» **Yönergeler**:
#1 Okuma metnine göre klasik lokantalar genellikle kaç saat açıktır?
#2 Okuma metninden sonra gelen satırların başından "pos(124,654)" ifadesini içeren satıra kadar her şeyi, iki ucu da dahil ederek değiştirmeden çıkarınız.

» **Okuma Metni**:
>>>>>

Filmlerdeki lokanta sahneleri garip bir şekilde hep çekici gelir. Bunun nedeni muhtemelen başkalarının yemek yemesini izlemenin kendi başına ilgi çekici olmasıdır (düşünün: Gummo’da Solomon’un küvetin içinde spagetti kaşıklaması ya da Saturday Night Fever’da Tony Manero’nun çift katlı pizzaları ağzına tıkması). Ama bundan daha fazlası da var: klasik lokanta mekânı, sinema açısından her türlü imkânı beraberinde getirir. Genellikle 24 saat açıktırlar, yani şüpheli tipleri kendine çekerler. Kulübe biçimindeki oturma düzeni sayesinde kimse dinlemiyormuş gibi özel konuşmalar yapılabilir; yalnızca bir garson, genellikle en ciddi anda “Siparişinizi alabilir miyim?” diye araya girer.
Yıllar içinde lokanta sahneleri sinemada adeta bir temel unsur haline geldi. Karakterler hakkında yeni ve önemli bir şey öğrendiğiniz, onların nasıl işlediğini, ne sipariş ettiklerini, nereye gitmeyi planladıklarını gördüğünüz stilize bir olay örgüsü noktasına dönüştüler. Bunu göz önünde bulundurarak, işte filmlerdeki en iyi 16 lokanta sahnesi. Sadece 16 tanesini seçtim çünkü hepsini sıralamaya kalksaydım, internet sitemizin alanı yetmezdi.

<<<<<

» **Görev Malzemesi**:
>>>>>

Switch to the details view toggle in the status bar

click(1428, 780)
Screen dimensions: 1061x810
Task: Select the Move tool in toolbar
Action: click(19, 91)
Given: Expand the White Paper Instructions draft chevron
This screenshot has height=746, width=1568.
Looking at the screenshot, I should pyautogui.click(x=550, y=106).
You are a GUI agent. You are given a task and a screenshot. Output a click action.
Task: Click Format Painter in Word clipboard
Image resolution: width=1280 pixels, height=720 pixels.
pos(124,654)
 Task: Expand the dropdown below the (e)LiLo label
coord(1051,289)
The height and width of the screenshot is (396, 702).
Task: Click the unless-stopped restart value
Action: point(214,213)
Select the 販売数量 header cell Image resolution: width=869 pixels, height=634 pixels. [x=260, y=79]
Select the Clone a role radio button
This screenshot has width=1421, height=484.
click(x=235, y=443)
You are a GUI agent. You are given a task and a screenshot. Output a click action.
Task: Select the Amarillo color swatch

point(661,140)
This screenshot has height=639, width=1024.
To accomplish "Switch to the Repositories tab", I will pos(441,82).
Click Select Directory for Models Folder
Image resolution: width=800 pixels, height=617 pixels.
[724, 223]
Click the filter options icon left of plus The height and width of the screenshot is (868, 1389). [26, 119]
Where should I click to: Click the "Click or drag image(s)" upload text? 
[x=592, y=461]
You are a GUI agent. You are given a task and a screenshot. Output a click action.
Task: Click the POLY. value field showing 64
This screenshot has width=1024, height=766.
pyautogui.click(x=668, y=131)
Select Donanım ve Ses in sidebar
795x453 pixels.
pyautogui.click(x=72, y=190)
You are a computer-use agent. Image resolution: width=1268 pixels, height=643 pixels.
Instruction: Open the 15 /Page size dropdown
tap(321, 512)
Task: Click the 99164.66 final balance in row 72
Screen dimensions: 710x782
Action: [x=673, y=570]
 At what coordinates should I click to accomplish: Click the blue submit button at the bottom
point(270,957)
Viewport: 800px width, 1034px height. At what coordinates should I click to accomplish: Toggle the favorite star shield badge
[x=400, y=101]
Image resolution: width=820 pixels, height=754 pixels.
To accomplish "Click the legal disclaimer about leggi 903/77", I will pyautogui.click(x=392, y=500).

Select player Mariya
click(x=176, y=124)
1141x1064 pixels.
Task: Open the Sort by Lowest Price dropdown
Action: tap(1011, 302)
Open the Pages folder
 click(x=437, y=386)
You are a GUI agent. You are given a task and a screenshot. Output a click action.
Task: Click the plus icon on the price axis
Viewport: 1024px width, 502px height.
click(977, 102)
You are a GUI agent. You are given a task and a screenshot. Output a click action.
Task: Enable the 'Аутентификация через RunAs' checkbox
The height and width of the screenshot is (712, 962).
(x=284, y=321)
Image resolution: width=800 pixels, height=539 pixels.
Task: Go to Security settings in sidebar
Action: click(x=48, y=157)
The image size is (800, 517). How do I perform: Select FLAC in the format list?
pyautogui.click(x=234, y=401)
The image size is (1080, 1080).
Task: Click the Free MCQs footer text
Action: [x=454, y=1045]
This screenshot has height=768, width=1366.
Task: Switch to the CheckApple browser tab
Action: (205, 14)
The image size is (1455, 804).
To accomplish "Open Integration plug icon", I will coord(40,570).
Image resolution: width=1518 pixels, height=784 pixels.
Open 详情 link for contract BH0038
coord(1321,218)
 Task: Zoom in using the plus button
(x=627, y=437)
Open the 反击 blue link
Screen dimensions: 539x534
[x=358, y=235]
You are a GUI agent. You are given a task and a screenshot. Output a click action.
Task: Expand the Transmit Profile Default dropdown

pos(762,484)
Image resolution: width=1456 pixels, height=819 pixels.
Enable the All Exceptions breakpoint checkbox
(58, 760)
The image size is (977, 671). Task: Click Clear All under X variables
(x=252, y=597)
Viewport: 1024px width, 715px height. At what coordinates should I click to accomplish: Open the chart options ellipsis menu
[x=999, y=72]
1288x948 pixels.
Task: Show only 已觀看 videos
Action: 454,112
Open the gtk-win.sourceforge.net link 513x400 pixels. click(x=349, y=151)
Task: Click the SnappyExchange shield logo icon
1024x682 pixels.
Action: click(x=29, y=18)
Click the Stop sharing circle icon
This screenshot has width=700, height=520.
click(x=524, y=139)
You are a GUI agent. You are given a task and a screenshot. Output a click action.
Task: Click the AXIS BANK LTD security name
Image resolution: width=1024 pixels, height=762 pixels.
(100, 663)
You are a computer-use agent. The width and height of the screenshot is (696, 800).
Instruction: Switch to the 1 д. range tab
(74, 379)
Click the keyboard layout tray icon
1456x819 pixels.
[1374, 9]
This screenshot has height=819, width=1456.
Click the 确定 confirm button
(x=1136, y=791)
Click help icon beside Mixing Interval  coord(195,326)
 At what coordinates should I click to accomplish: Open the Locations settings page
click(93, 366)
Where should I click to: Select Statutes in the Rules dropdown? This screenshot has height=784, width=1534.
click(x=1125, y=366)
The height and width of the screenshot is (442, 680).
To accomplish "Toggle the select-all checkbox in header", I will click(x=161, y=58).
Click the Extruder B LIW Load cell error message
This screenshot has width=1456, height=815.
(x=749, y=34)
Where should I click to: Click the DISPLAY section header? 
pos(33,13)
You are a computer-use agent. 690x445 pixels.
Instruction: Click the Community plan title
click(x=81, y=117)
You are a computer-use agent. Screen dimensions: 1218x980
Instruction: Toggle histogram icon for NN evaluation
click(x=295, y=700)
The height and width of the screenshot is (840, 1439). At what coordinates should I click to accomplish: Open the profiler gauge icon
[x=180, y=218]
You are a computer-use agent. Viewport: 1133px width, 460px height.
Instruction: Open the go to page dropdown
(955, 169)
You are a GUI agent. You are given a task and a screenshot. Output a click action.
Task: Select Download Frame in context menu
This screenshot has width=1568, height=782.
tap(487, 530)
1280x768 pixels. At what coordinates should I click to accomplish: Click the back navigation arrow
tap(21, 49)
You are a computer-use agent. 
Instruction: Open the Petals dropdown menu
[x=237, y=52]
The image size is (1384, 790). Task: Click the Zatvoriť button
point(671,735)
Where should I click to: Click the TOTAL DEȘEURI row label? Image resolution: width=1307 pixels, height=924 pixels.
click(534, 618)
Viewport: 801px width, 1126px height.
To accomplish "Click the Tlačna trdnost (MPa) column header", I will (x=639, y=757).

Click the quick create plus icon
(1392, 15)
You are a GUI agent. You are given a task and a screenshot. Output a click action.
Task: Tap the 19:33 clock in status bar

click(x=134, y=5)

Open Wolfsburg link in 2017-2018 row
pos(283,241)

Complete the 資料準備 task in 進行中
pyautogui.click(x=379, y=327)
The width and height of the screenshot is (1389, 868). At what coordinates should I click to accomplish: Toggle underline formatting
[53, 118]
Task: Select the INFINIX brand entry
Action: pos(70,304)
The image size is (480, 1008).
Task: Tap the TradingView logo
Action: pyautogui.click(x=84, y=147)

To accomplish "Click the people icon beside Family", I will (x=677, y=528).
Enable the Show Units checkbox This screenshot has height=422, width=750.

<<<<<

» **Görevlere Göre Çıktılar**:
#1 Genellikle 24 saat açıktırlar.

#2
Switch to the details view toggle in the status bar

click(1428, 780)
Screen dimensions: 1061x810
Task: Select the Move tool in toolbar
Action: click(19, 91)
Given: Expand the White Paper Instructions draft chevron
This screenshot has height=746, width=1568.
Looking at the screenshot, I should pyautogui.click(x=550, y=106).
You are a GUI agent. You are given a task and a screenshot. Output a click action.
Task: Click Format Painter in Word clipboard
Image resolution: width=1280 pixels, height=720 pixels.
pos(124,654)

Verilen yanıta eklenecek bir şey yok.